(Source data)
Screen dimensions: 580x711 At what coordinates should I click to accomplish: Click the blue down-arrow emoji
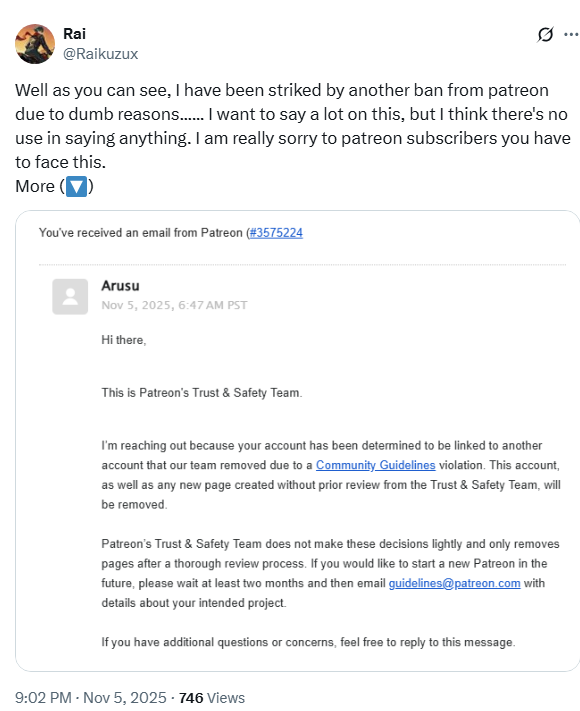coord(77,186)
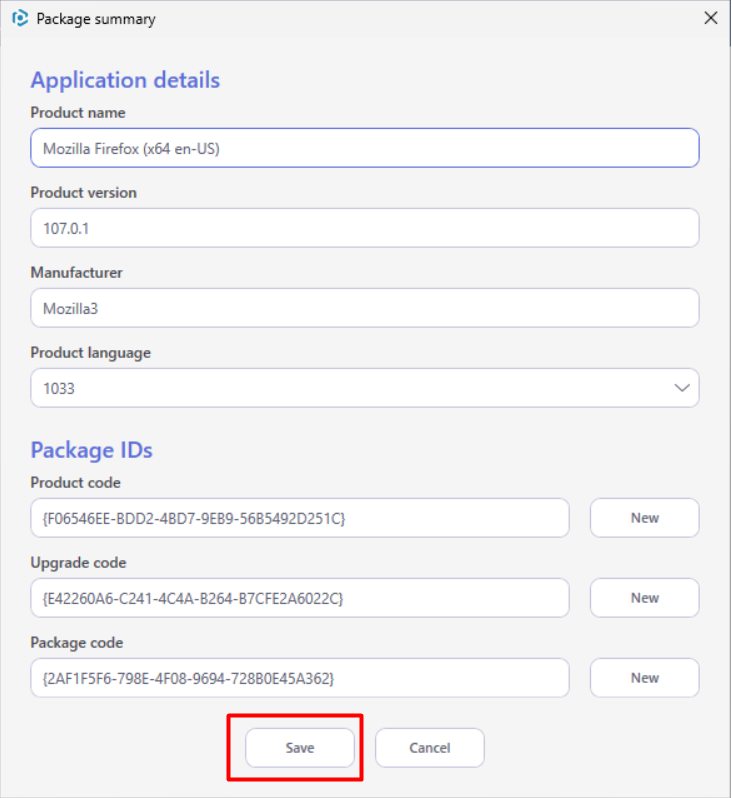
Task: Save the package summary changes
Action: pos(300,748)
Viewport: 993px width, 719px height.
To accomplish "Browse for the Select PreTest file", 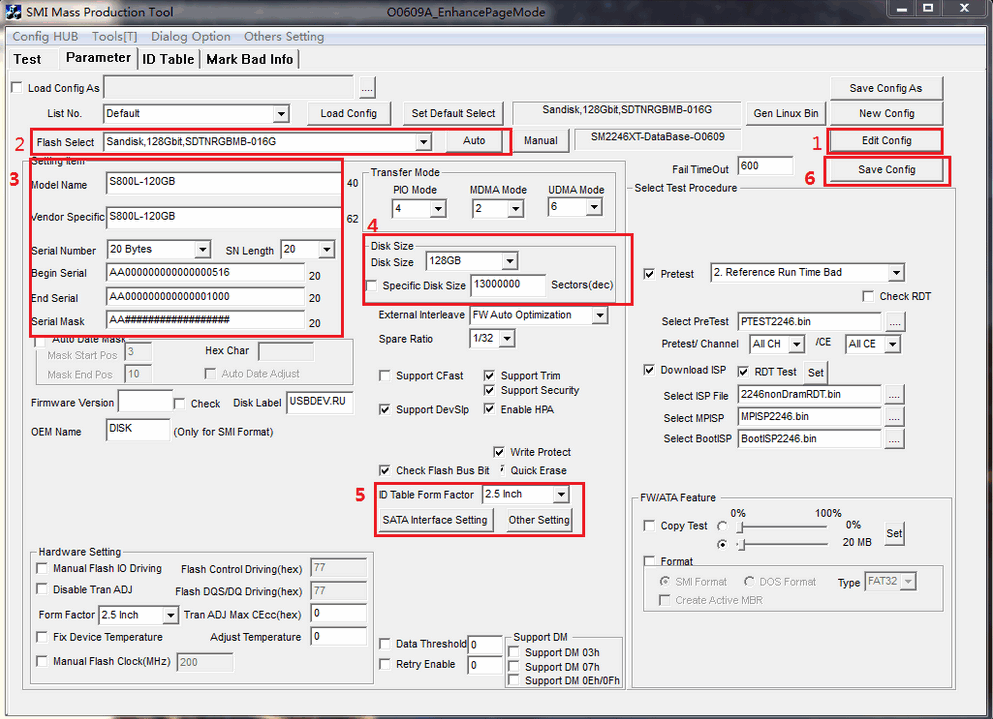I will (894, 322).
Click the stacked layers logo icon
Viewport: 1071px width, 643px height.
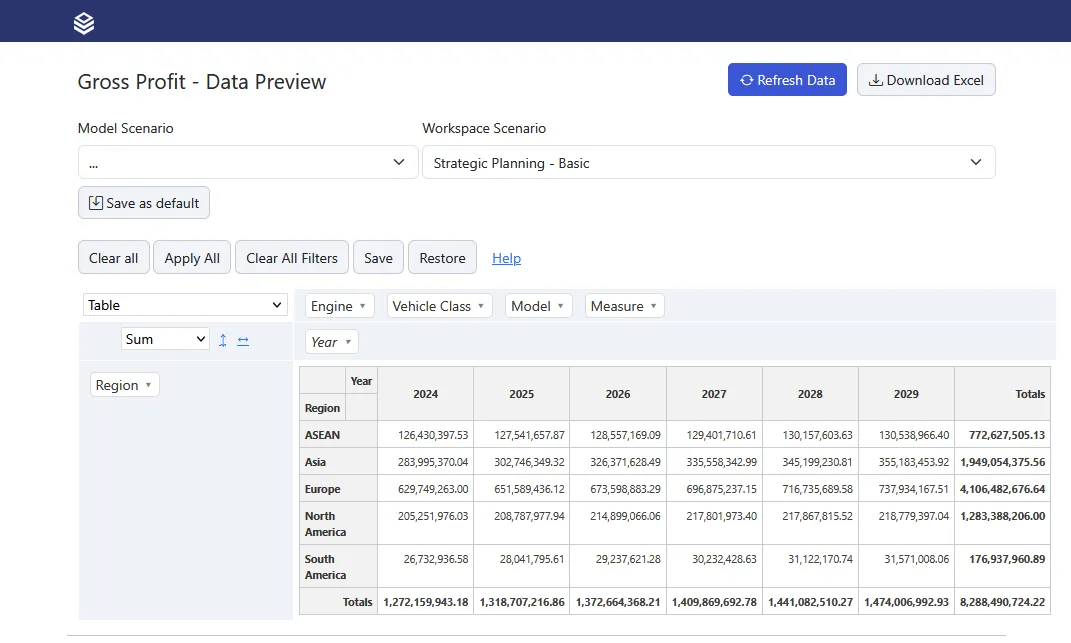(84, 23)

■ TASK DETAILS ■
Of the entries above, print exactly those lines that run from the one containing "Click the stacked layers logo icon" through the last line, excluding any pictures.

■ RESULT OF THE EXERCISE ■
Click the stacked layers logo icon
Viewport: 1071px width, 643px height.
(84, 23)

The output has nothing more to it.